#### Required action
Where the listing below reaches the line containing "Task: Select 'Both", start writing out lines exactly, and stop once the line containing "This screenshot has height=661, width=1275." has been written.

#### Material for this exercise
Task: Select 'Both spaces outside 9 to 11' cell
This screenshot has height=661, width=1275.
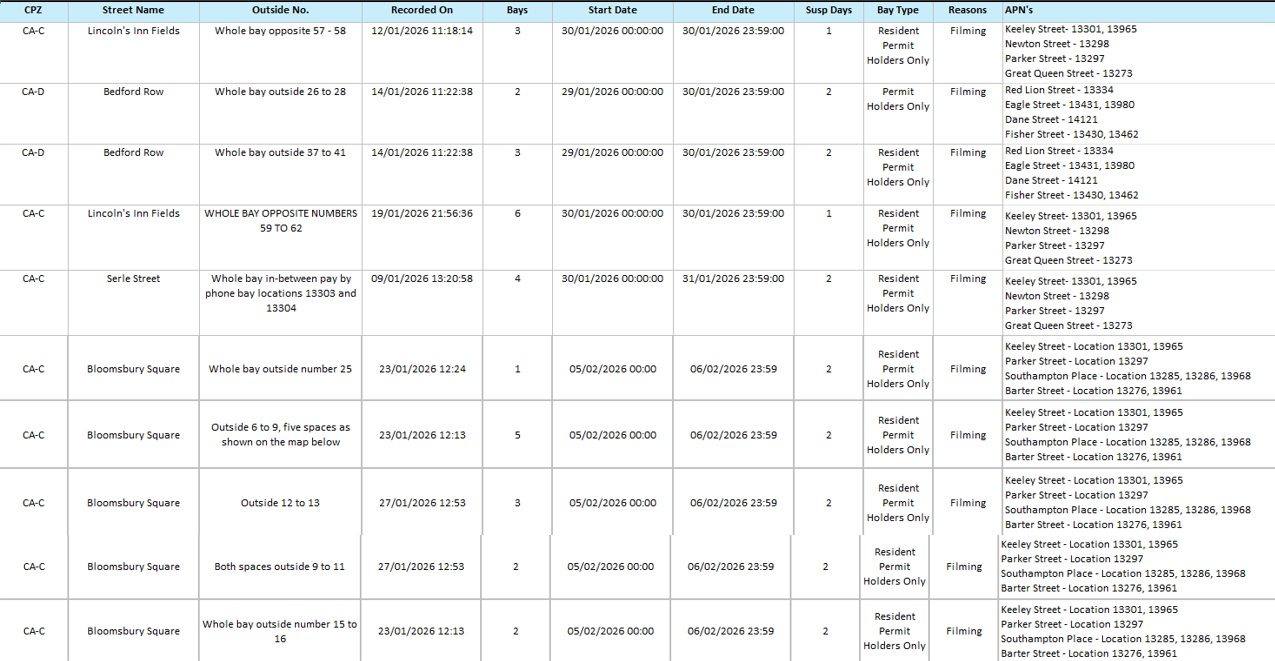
==
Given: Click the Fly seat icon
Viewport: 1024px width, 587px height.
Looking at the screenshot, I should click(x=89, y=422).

#### Written response
Task: Select 'Both spaces outside 9 to 11' cell
This screenshot has height=661, width=1275.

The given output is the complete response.